# Written task 1
According to the status reports, what was causing the poor YOLO results?
# Written task 2
Please retype the stretch of the status reports from "I spent the" through "feature of mine.".
# Written task 3
Write a continuation of the status reports that picks up after their last sentence.

# Text passage
[start]

I spent the majority of the week working on the assembly of the x-y axis of the gantry system. The assembly was time-consuming and laborious. The assembly requires a few more steps that will take some considerable amount of time. I will work on finishing the assembly the week I get back from Spring break. My progress is slightly behind schedule. In this case, I will prioritize the assembly of the gantry’s xy axis in the following week of work. Additionally, I was experimenting with the use of the canvas drawing onto the camera feed but I will need more time to solidify the feature. I’m also running a bit behind with the canvas drawing feature but I’ll have that done promptly after assembling the gantry. So next week I intend on completing the gantry xy axis and finishing the implementation of the bounding box HTML feature of mine.
Ethan’s Status Report for 3/1
The majority of effort this week was spent on finding bugs in our YOLO codebase that caused the results from last week to look really poor. I discovered it was the loss function. Previously I was using a more naive approach that combined a weighted mean-square loss for the bounding boxes with a weighted cross-entropy loss for classification. After reading a couple of Medium articles about YOLO, I realized that I was implementing an entirely different loss function. Once I fixed that I also a little bit more training infrastructure that would hopefully making training analysis easier: curve plotting for each loss. By monitoring loss, I can identify parts of the model that would need tuning in future runs.

[end]

# Data extract
[start]

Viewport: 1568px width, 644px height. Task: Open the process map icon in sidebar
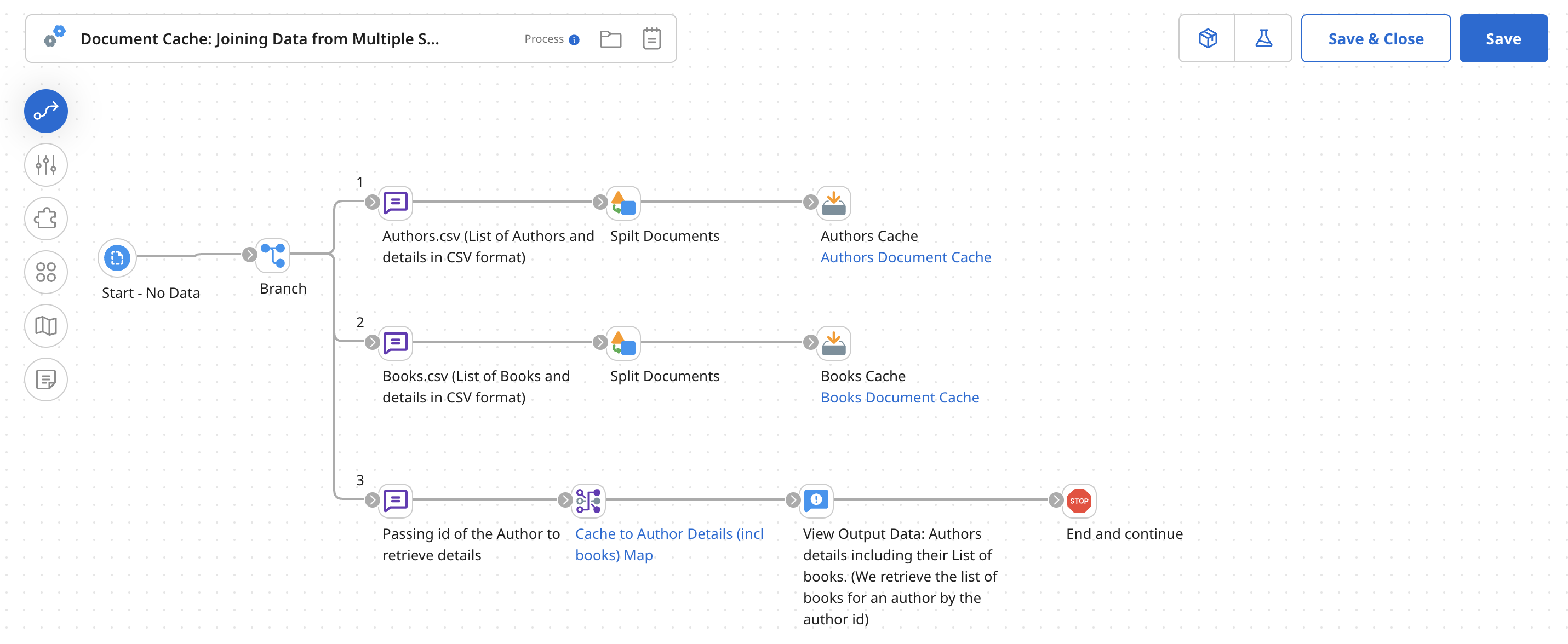tap(45, 326)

[end]

# Exercise response 1
The loss function.

# Exercise response 2
I spent the majority of the week working on the assembly of the x-y axis of the gantry system. The assembly was time-consuming and laborious. The assembly requires a few more steps that will take some considerable amount of time. I will work on finishing the assembly the week I get back from Spring break. My progress is slightly behind schedule. In this case, I will prioritize the assembly of the gantry’s xy axis in the following week of work. Additionally, I was experimenting with the use of the canvas drawing onto the camera feed but I will need more time to solidify the feature. I’m also running a bit behind with the canvas drawing feature but I’ll have that done promptly after assembling the gantry. So next week I intend on completing the gantry xy axis and finishing the implementation of the bounding box HTML feature of mine.

# Exercise response 3
Next week, I plan on getting detection working on toy images.
Currently I am on schedule.
Alejandro’s Status Report for 2/22
I successfully established the WebSocket connection between the Jetson Orin Nano and my laptop’s localhost server. I then configured my server.js to stream the video served over the WebSocket connection to my web app. Additionally, I had to change the index.html code to properly display the video being streamed. After several hours debugging, I finally got the webapp to stream video. Now, the web app displays the video of the camera that’s connected to the Jetson Orin Nano. Here’s an image of the video feed of me being displayed on the webapp. 
I am currently slightly behind in that my team had planned to assemble the xy axis of the gantry system this week; however, my team ordered only two rods of 3 ft when we expected two rods of 6ft each. The other two 3ft steel rods should arrive next week. In order to make up for this delay, I’ll take a day sometime next week to assemble the xy axis of the gantry system.
Next week, I need to also implement box shading onto the HTML of the webapp to display identified objects on the camera feed. And as previously stated, I will also assemble the gantry system. At the very least, I’ll assemble half of it in the case that the other two steel rods do not arrive in time.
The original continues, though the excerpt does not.